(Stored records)

※ ※ ※

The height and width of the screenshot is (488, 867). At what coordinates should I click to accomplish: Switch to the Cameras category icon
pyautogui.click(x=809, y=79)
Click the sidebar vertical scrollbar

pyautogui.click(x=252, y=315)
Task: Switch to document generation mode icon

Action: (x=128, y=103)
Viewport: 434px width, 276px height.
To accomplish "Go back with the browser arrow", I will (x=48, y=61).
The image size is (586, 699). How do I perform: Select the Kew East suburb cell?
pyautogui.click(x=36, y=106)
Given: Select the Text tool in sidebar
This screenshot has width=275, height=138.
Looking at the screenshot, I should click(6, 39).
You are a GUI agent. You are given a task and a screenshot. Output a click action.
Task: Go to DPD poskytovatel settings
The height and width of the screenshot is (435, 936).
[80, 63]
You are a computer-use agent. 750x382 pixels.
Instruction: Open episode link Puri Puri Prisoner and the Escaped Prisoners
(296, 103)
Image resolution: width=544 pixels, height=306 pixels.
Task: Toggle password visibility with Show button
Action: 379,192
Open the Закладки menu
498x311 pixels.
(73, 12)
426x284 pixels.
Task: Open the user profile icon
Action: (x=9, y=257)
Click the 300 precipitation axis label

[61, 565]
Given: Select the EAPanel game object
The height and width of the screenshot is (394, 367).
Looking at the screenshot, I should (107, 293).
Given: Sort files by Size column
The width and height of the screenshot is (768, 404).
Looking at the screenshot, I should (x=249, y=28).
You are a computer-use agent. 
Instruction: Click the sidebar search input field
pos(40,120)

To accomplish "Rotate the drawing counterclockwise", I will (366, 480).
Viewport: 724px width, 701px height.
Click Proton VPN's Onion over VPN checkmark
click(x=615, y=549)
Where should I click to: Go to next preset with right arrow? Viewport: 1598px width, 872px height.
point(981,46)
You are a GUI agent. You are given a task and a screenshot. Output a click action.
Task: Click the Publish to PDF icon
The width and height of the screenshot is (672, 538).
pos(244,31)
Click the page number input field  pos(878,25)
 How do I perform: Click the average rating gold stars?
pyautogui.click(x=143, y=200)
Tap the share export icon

※ ※ ※

--- INSTRUCTIONS TO FOLLOW ---
Render the records from the beginning down to the line containing "Looking at the screenshot, I should click(6, 39).", inclusive, as a two-column CSV with the columns request and answer. Give one row for each request with its answer, and put each value in a single quoted field with its line breaks replaced by spaces.

--- FINAL RESULT ---
request,answer
"The height and width of the screenshot is (488, 867). At what coordinates should I click to accomplish: Switch to the Cameras category icon","pyautogui.click(x=809, y=79)"
"Click the sidebar vertical scrollbar","pyautogui.click(x=252, y=315)"
"Task: Switch to document generation mode icon","Action: (x=128, y=103)"
"Viewport: 434px width, 276px height. To accomplish ""Go back with the browser arrow"",","I will (x=48, y=61)."
"The image size is (586, 699). How do I perform: Select the Kew East suburb cell?","pyautogui.click(x=36, y=106)"
"Given: Select the Text tool in sidebar This screenshot has width=275, height=138.","Looking at the screenshot, I should click(6, 39)."